* **To do**: Could you write out, exactly, every line from the top of the data through the line holding "Given: Swap source and target languages"? Omit the pictures.

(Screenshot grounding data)
------------------------------------------------

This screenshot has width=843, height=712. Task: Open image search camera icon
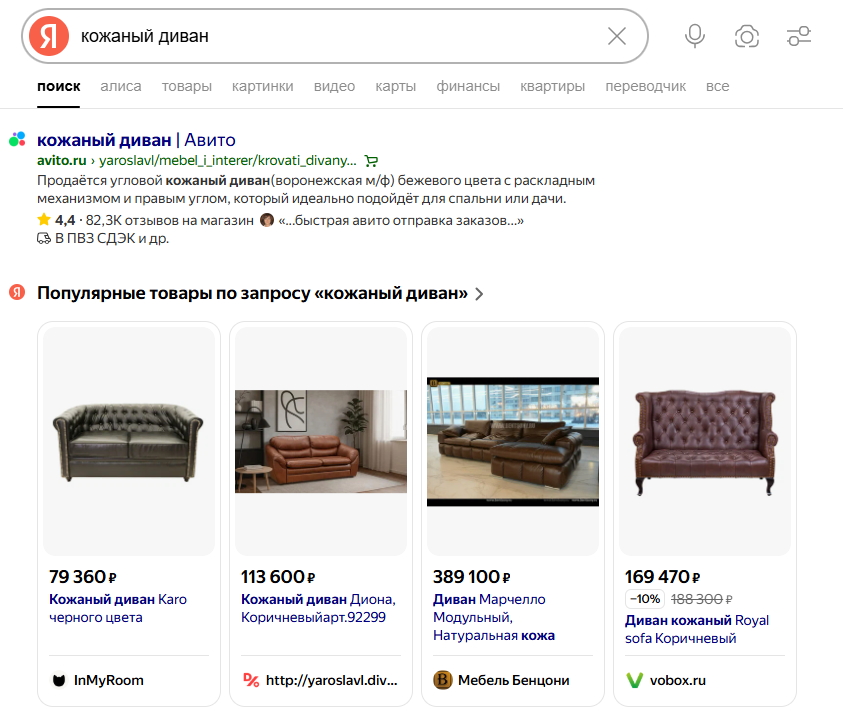point(747,36)
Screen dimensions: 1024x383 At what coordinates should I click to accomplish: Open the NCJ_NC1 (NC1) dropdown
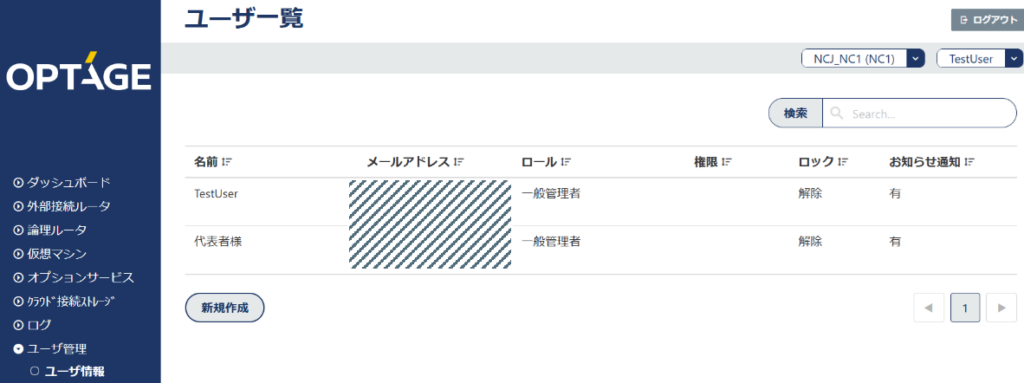(863, 58)
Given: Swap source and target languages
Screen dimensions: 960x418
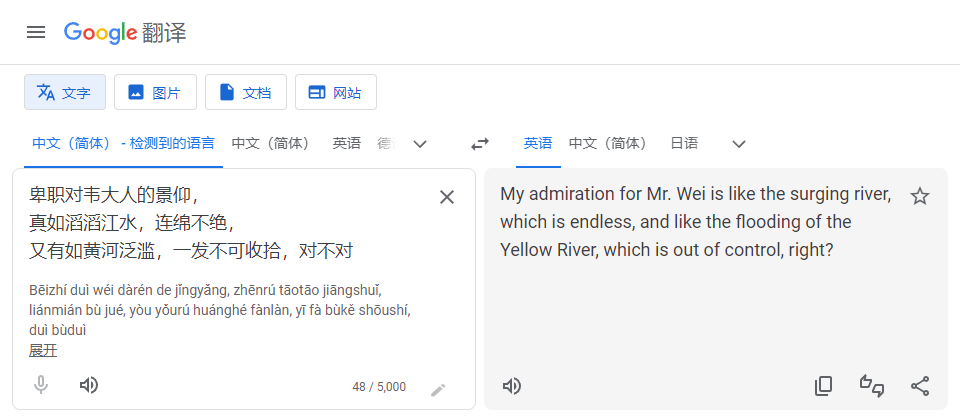Looking at the screenshot, I should click(480, 144).
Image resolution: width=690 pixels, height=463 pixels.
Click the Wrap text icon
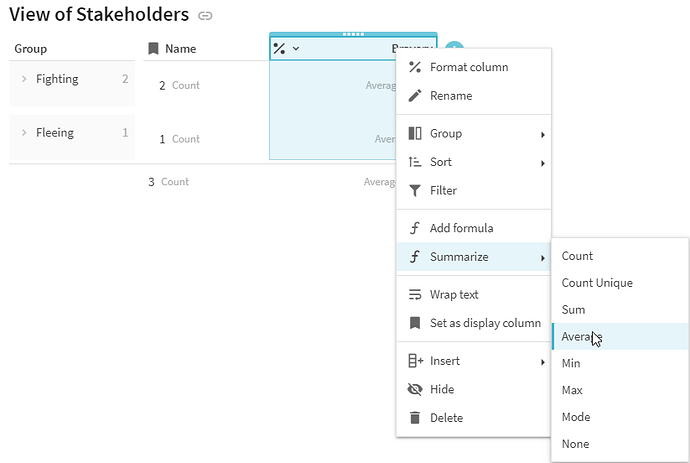tap(415, 295)
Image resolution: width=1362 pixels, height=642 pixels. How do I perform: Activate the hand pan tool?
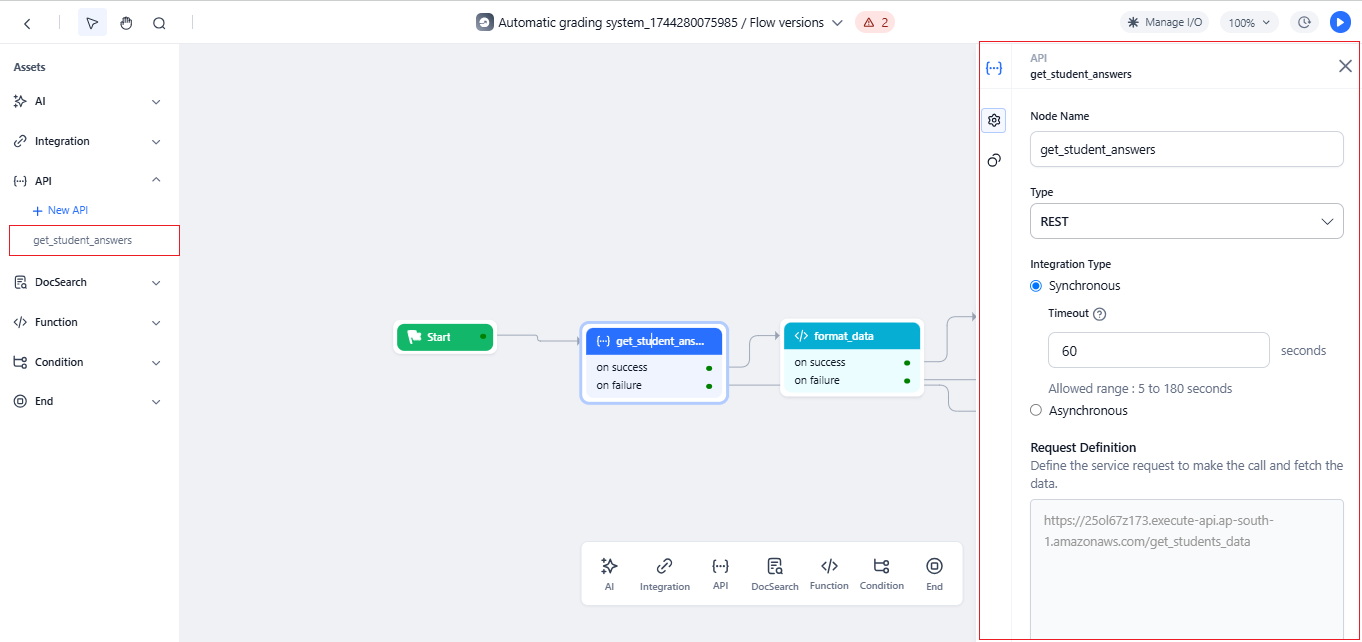click(x=126, y=23)
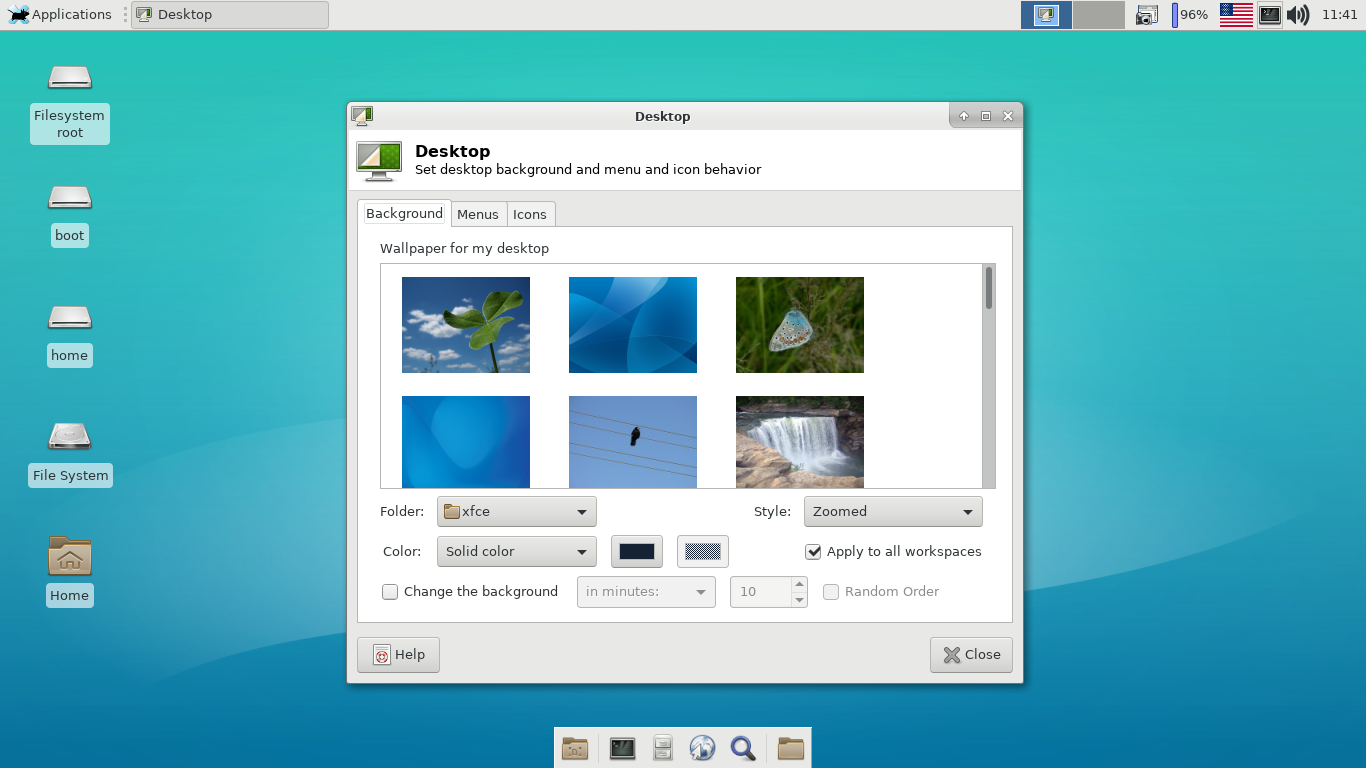Image resolution: width=1366 pixels, height=768 pixels.
Task: Toggle the Random Order checkbox
Action: (x=831, y=592)
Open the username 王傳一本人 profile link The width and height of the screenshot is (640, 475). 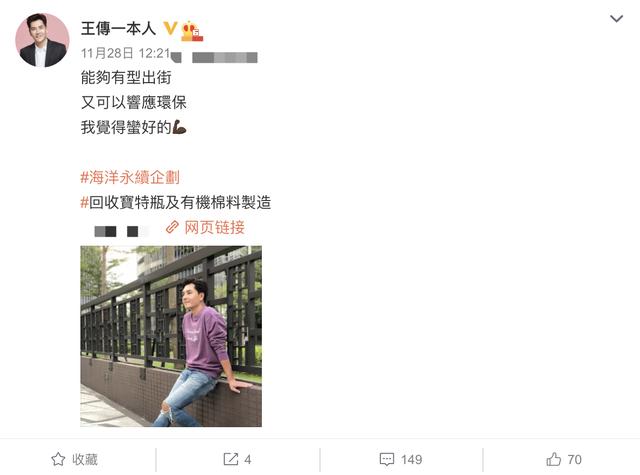coord(118,29)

------------------------------------------------

* **Task output**:
This screenshot has width=843, height=712. Task: Open image search camera icon
point(747,36)
Screen dimensions: 1024x383 At what coordinates should I click to accomplish: Open the NCJ_NC1 (NC1) dropdown
(863, 58)
Given: Swap source and target languages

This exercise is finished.